EXERCISE: Write a continuation of the OrbusVR review that follows, picking up after its last sentence.

PASSAGE GIVEN:
++++
VR Review: OrbusVR

I initially intended my VR Review series to focus entirely on cinematic VR.

I don’t know if this review will be an exception, or if my scope will be expanding.

Regardless, here’s my in-depth review/critique or OrbusVR.

What is it?

Orbus VR is most easily described as a Massively Multi-Player Online Role Playing Game in VR, or MMORPG in VR (or MMORPGVR?)

You spawn as a silly creature with two free floating hands, a head, and a body. You may customize your appearance to a degree.

You quickly learn about the three main classes, the Warrior (sword-tank), Ranger (bow-attack) and Musketeer (ranged-healer/support.). There are references to the mysterious fourth class, the Mage (overpowered super-class) which you learn about in a progressive manner, in-game.

The world presents you with a main quest, and various side quests that come up along the way. If you stick with it, you’ll end up topping out your character’s main build progression and entering an end-game state, where progression is much slower and eventually tops out with a ultra-rarity equipment system.

I’m not going to give much more summary here because it’s not useful.

Control scheme

At first, I found the control scheme to be very awkward. But after a time, I found I liked the top level aspects, while I loath a lot of the smaller grained decisions about how it works.

How it works

There is a menu. The menu is very clearly meant to be used as little as possible. It’s most notable in-game usage is in managing inventory and potion making. Neither of these things is meant to be done out in the field during main gameplay. Rather, they’re done in towns and homes. They’re logistical in nature. You can also manage your equipment between encounters with it. But usually you won’t.

Rather, when you’re out in the field, most everything you will be interacting with, is on your body. Literally.

I began as a ranger. My bow is on my back. To take it out, I literally must reach behind my back and grab it. Which is awkward at first. But is kind of great.

Similarly, if you want to knock an arrow, you need to first pull it from your quiver with your other hand. Luckily, it doesn’t make you pull an arrow for every shot. You’ll automatically keep the arrows equipped in your hand, until you reach back to your quiver and put them back.

As you might imagine, drawing and firing an arrow is just a matter of bringing your hands together, pulling the trigger, drawing the string back, and then releasing your finger from the trigger. Somewhere in the middle there, you need to aim 😉

For an MMORPG, this is pure magic. The ability to directly engage in battle as yourself, with your own aiming and body brings a whole new level to the RP (role-play) aspect of the G (game).

Anyhow, similarly, the warrior requires that you pull your sword and shield from behind your back and swing your sword at things. And as you might imagine, the musketeer has a similarly interesting physical dynamic where you pull your musket out and load the shots into the muzzle. It’s a front loader.

So yea, combat is a blast.

The more interesting bit comes with the rest of your body. As a ranger you can equip two extra power-up arrows on your belt. And you can reach your arrow hand down, grab a power-up arrow, and knock it instead. The power-up arrows have a cool-down timer for re-spawn. You literally look down at your belt to see if they’ve re-spawned yet.
++++
RAW DATA:
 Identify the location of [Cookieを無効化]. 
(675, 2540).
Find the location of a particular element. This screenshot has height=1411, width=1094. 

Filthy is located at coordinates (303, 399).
++++
RESPONSE:
I’m not going to list all the aspects of each class. You get the idea.

Some other interesting bits include, a teleport crystal on your belt and a compass\logbook mounted on your chest. When you learn how to turn the compass into the logbook, you literally turn through the logbook by turning its pages with your hand. It is also buggy as all heck with regard to the content of the pages.

You pick up loot by putting away your weapon and grasping at the loot with your hand, if you’re close enough. You put it in your bag by throwing it over your shoulder and letting go.

Gesture recognition

The mage is based on a wand. And it’s a little different. The idea is good. The execution is pretty infuriating.

When you wave your wand in the air, while holding the trigger, the tip sparks to life, and you can draw in the air with it. If the glyph you draw, matches a pre-set magical glyph, a spell will activate. Most spells are a particle effect on the end of the wand. You then point and release the trigger to let it fly.

As I said, neat idea.

The problem, is that the developers have used a piece of open source code for the gesture recognition that’s really pretty bad. I don’t want to go into details of the problem with the algorithm. But you can track it down and figure it out if you really care. I’m simply going to state, that it malfunctions. Bad methodology. Point clouds should not be matched the way they do it.

A better (or good) gesture recognition engine, would (be good at and) do its best to match your gesture. This would actually be really bad for a game which intends to make magic gestures things that must be discovered or learned. If the engine is really good at guessing the closest glyph, you’ll be firing off all kinds of spells at random just by making squiqlies. You won’t need to follow the game’s prescribed path to discover and learn them. It’ll be too easy.

Rather, the game should want something different. The game should want a thing that’s far more discerning and controlled, which has a very good rejection layer, that can be tweaked on a per glyph or stroke basis. Something that allows you to tweak just how forgiving or strict a particular glyph or stroke must be. From there, they’d have the tools to focus on their glyph and magic lexical design.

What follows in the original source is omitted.